- The paper introduces DicFace, which reformulates discrete codebook representations as Dirichlet-distributed continuous variables to enable smooth temporal transitions.
- It integrates a spatio-temporal Transformer and Laplacian-constrained loss, yielding significant improvements in PSNR and LPIPS metrics.
- Experiments on benchmarks like VFHQ confirm DicFace’s effectiveness in mitigating flickers and enhancing spatial consistency in video face restoration.
DicFace: Dirichlet-Constrained Variational Codebook Learning for Temporally Coherent Video Face Restoration
Introduction
The paper "DicFace: Dirichlet-Constrained Variational Codebook Learning for Temporally Coherent Video Face Restoration" introduces a novel approach to video face restoration that emphasizes maintaining temporal consistency while enhancing fine facial details from degraded video inputs. This research extends the functionality of Vector-Quantized Variational Autoencoders (VQ-VAEs), pretrained on static high-quality images, to a video restoration setting using a variational latent space. The authors propose reformulating discrete codebook representations into Dirichlet-distributed continuous variables, empowering seamless transitions between frames and mitigating temporal flickers. This is achieved through a spatio-temporal Transformer architecture that models inter-frame dependencies and predicts latent distributions. This architecture is robustly regularized by a Laplacian-constrained reconstruction loss combined with perceptual LPIPS metrics enhancing quality and accuracy.
Framework Overview
The authors' framework efficiently processes a sequence of degraded video frames via three core components: a spatial feature extraction encoder, a spatio-temporal Transformer for dependency modeling, and a decoder that reconstructs high-quality frames from the composite mixture of learnable codebook entries.
Figure 1: Overview of the DicFace framework with encoder, Transformer, and decoder components processing low-quality frames.

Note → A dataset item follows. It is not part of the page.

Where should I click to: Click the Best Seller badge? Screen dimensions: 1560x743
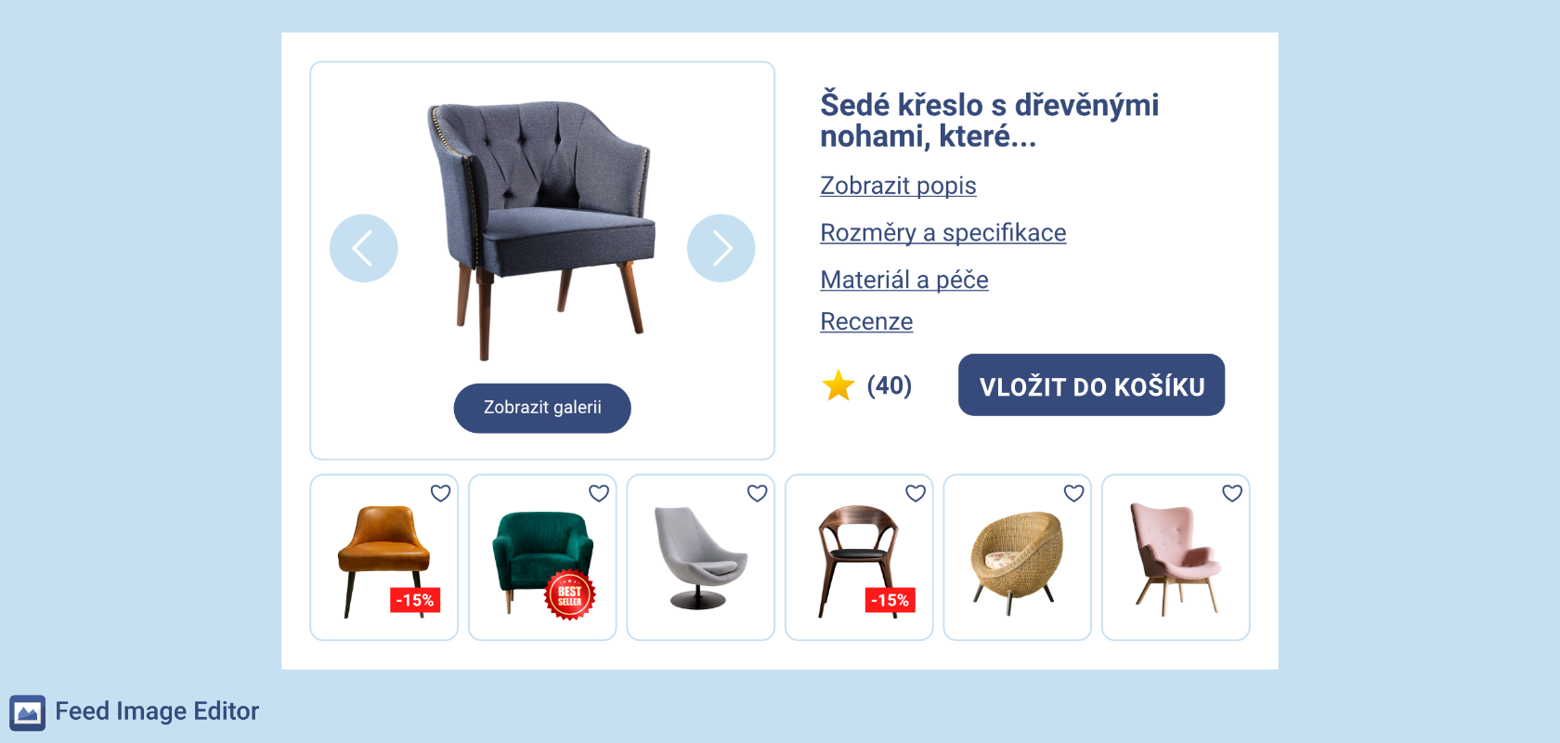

The Transformer architecture captures both spatial and temporal dependencies while predicting parameters for the Dirichlet distribution representing the mixture of latent codes, enhancing temporal coherence through smooth transitions over the Dirichlet manifold. The continuous formulation is regularized by an ELBO objective, balancing reconstruction fidelity with coherence.
Methodology
The authors elaborate on their innovative methodologies through various subsections, outlining the vector-quantized autoencoder framework that reconstructs images from latent feature maps, transitioning from discrete to continuous embeddings under a probabilistic paradigm enhanced by Dirichlet distribution properties.
Figure 2: Facial restoration model exhibits improved performance over state-of-the-art single-task solutions.
This reformulation allows for smoother transitions in video frame sequences, substantially reducing flickers associated with frame-to-frame variations by embedding discrete codebook representations within a variational framework.
Results and Comparisons
DicFace has been rigorously evaluated against contemporary benchmark datasets like VFHQ, proving its efficacy across tasks of blind face restoration, inpainting, and colorization. It exhibits significant performance improvements, showcased by higher PSNR and lower LPIPS scores, underscoring its ability to deliver high-quality restorations with superior temporal consistency.
Figure 3: Qualitative comparison with state-of-the-art methods, demonstrating superior detail recovery and temporal consistency across challenging conditions.
Temporary Stability and Invariance
A noteworthy advancement in this paper is the robust temporal stability achieved by DicFace, affirmed by enhanced TLME metrics and qualitative evaluations that illustrate its superior performance amid occlusions and dynamic poses.
Figure 4: Comparison of temporal stability via MSE at facial landmarks, emphasizing improved consistency with DicFace.
Ablation Studies
Extensive ablation studies validate the efficacy of the central methodological innovations, emphasizing the importance of Dirichlet-based variational modeling in ensuring temporal coherence across video frames.
Figure 5: Mitigated temporal jitter in restoration, highlighting DicFace's enhancement of spatial consistency and temporal continuity.
Conclusion
The work establishes a formidable framework for leveraging pretrained image priors into video settings, addressing long-standing challenges of flicker artifact mitigation in video face restoration. By uniting discrete codebook principles with continuous video dynamics through a principled, probabilistic approach, DicFace sets a new benchmark for coherent and high-fidelity video enhancements, offering promising directions for further research in generative video models.